The financial mismanagement at TNA that has necessitated the proposed cuts is probably linked to the high turnover in personnel occupying the position of Director of Finance and Performance. There has been no stability since Nick Worrall left the organisation, and the new appointment will be the fourth individual to take charge since the start of the 2008-09 financial year.
The vacancy is being advertised on TNA’s website at the moment, at £90,000+ with various benefits. The job description is revealing, and contains an introduction written by the CEO. In this letter, the question is posed: ’so what do we do? We are Government’s information managers. We publish UK legislation and official publications, whilst advising the Government on how to manage their information, exploit it for wider access, and use and keep the records that matter.’ The opening statement is key to how TNA now views itself.
In the description of TNA’s funding, we learn that ‘TNA runs trading services, which are mostly cost recovery.
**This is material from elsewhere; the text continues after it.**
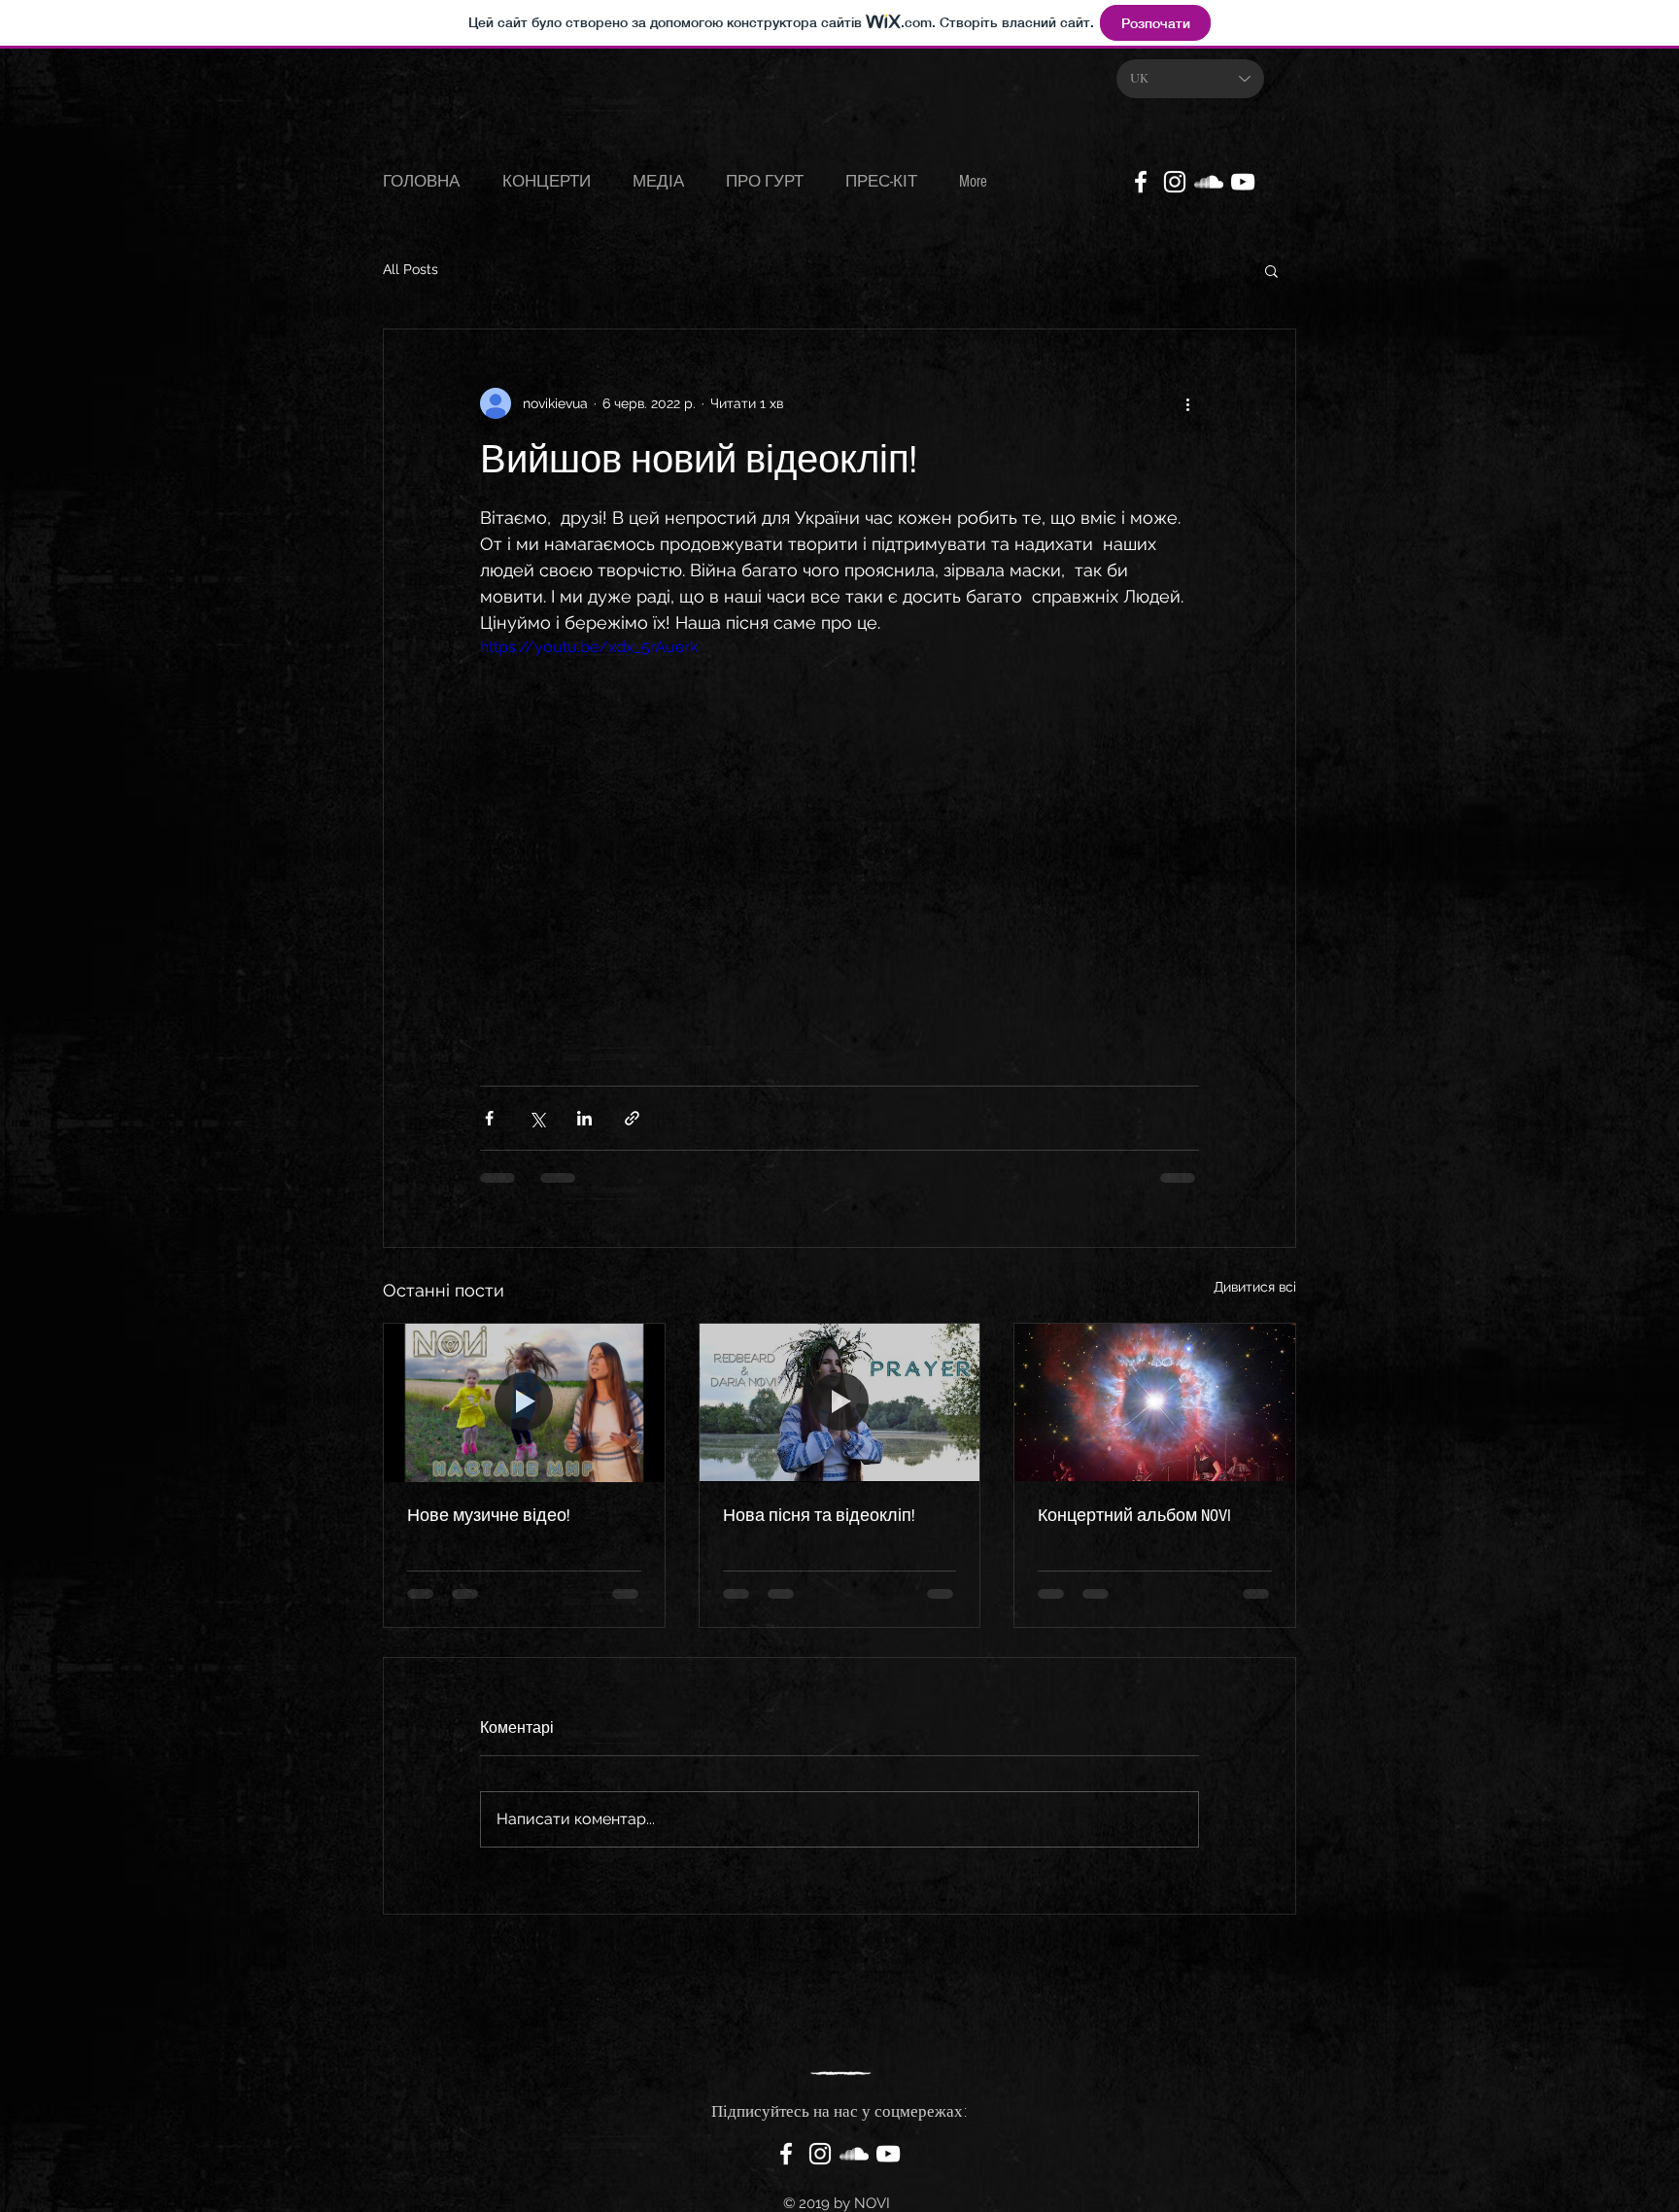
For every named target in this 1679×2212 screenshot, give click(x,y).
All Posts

The largest (in revenue terms) is the copying service, which turns over around £1m per year and charges to cover its direct costs. The licensing programme makes a positive net contribution, whilst the bookshop and publishing programmes are currently just short of covering their direct costs.’ Another way of writing this would be that ‘record copying currently makes a large loss, as does publishing; and we are not prepared to give a figure for net profit from the proceeds of digitizing genealogical resources’.
Probably the most alarming statement concerns future plans. ‘The financial settlement allocated by Treasury to TNA to 2011 is flat cash. The public sector funding climate over the coming few years will be extremely tough, with the likelihood of flat cash funding being a best cash for the next 5-10 years, necessitating not just ongoing efficiency savings, but radical restructuring of the organisation. It (TNA) has just announced a 10% cost savings programme and is also working on a radical look at its business model for 5-10 years time, which should be ready in early 2010.’
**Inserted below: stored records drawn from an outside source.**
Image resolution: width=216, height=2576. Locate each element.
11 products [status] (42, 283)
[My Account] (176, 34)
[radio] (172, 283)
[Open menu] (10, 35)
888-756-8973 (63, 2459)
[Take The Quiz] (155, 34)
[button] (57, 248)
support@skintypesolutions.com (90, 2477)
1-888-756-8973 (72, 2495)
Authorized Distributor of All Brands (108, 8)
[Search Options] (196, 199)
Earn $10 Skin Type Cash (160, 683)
You have thus been warned!
Every user group should be alarmed by the message coming out of the briefing notes for the Director of Finance and Performance – it is a mandate for further cuts.
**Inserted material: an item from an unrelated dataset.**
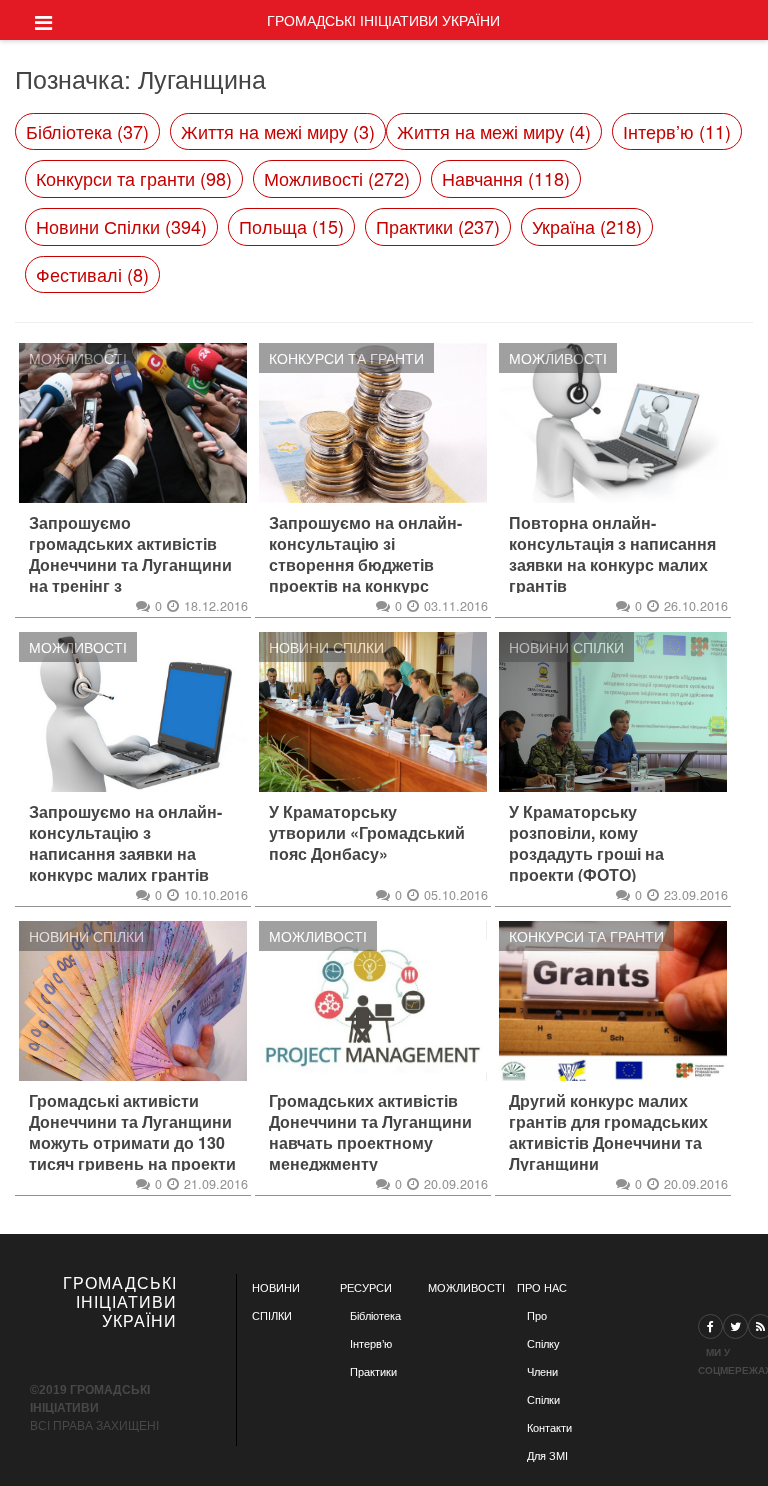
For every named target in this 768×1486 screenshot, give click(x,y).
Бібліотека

The proposed direction is clear – information management and online development are specified as key area for TNA in the years to come.
So if money is to be diverted to increased online access and services – information management – who are the losers? The user trends, outlined in the document, suggest that 20% of all users are academics and ‘very few of the academic resources are online, and the costs of digitisation mean that this will be true for many decades, if not permanently.’ Sorry, folks.
What about genealogy? Most of the online sources are geared for a genealogical audience – census, wills, military service records – particularly since the majority of search engines are surname based, excluding a range of other users from ‘browsing’. Yet it was suggested in a meeting with representatives from the academic sector on 8 September that the revenue from digitisation had reached its height, with the implication that the major datasets had been exhausted from a commercial perspective. So that’s all, folks.
It is easy to criticise, and whilst the financial mess that TNA have created for themselves is exacerbated by the economic crisis and impact on public sector finance, the problem remains real.
We do need to come up with viable alternatives. However, the limited and fixed resources available to TNA need to be allocated with a greater emphasis on what we, the users, expect and require. This requires a balanced strategic approach, considered through full consultation with the stakeholders, and guided and advised by professionals who understand and are senstitive to the challenges of running an archive – not an Information Management service.